2. Regardless of the accuracy of the estimates, burying transmission lines still represents billions of dollars in additional costs to be borne by ratepayers. We will all pay more to cover the additional billions in burial costs, whether through higher-priced power purchase agreements or day-ahead market rates. The net result is that ratepayers will pay for all this political pandering.

Elected officials who have repeated the “bury the lines” mantra need to answer as to why they are so willing to let ratepayers pick up the tab for billions in additional costs for burying Northern Pass through higher electricity rates.

Yet many of these same politicians have condemned the $200 million in additional costs for the scrubber at Merrimack Station. Right now, that $200 million is looking like a bargain for PSNH’s ratepayers, as PSNH has some of the lowest rates of any utility in New England and is lower than nearly all competitive suppliers as well.

Yet while complaints persist about the scrubber cost overruns, another $3 billion (or more) in transmission line costs is demanded for Northern Pass approval.

How can government officials who claim to be looking out for ratepayers’ best interests when it comes to the “prudency” of scrubber costs simultaneously call for burying transmission lines that will raise electricity rates? Protecting ratepayers shouldn’t be subject to the whims of elected officials. It should be a policy priority.

Unfortunately, hypocrisy isn’t limited to scrubbers or transmission projects.

Renewable portfolio standards cost ratepayers billions of dollars throughout New England, and politicians know it, but they remain intent on protecting special interests (and donors) at the expense of ratepayers.

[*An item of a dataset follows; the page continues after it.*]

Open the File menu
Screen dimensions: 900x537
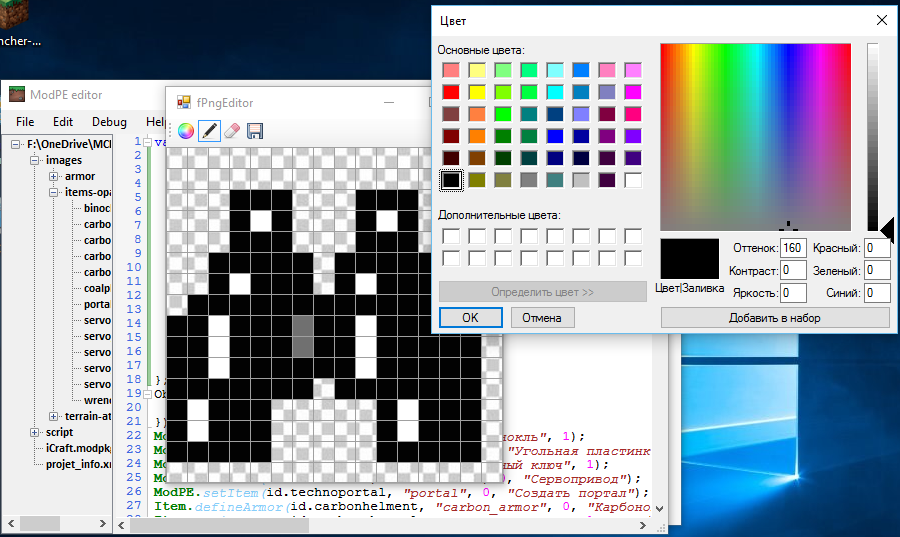click(25, 122)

The same is true for the Regional Greenhouse Gas Initiative, a policy whose allowance “proceeds” approach $2 billion, paid through higher rates, of course.

Other policies, like net metering and energy efficiency, result in shifting costs from one set of ratepayers to another (yes, you are paying for your neighbors’ solar panels) and our elected officials have little care about the impacts.

A colleague has accurately stated that these policies are passed with the uninformed consent of ratepayers because most ratepayers don’t know that they are paying for them.

To their credit, there are legislators throughout New England who have expressed real concerns that businesses will follow Verso Paper Mill in Bucksport, Maine, in closing the doors and sending 500 workers to the unemployment line. They are worried that large manufacturers will move or expand to states like the Carolinas (i.e. Sturm, Ruger & Co.), where industrial rates are nearly half that of those in New England. The important question is “What will they do about it?”

A quarter of New England’s electricity capacity (8,000 megawatts) has retired or is facing retirement, and our grid will be reeling from electricity shortfalls.

Elected officials’ prescriptions have included energy efficiency, demand response and other “behind-the-meter” energy sources. These solutions can’t come close to filling an 8,000 MW hole, and those prescriptions have delivered results like the recent rate hikes by electricity suppliers.

Our elected officials need to clear the path for new energy projects that could relieve New England ratepayers from needlessly sending billions of dollars out of our economy every year, and let these projects move forward as inexpensively as possible.

Otherwise, some New Hampshire politicians may get their way. Northern Pass will be buried, Hydro-Quebec will get an ample return on its investment, PSNH will get its lease payments and ratepayers will unnecessarily pay billions of dollars once again.

Marc Brown is executive director of the New England Ratepayers Association.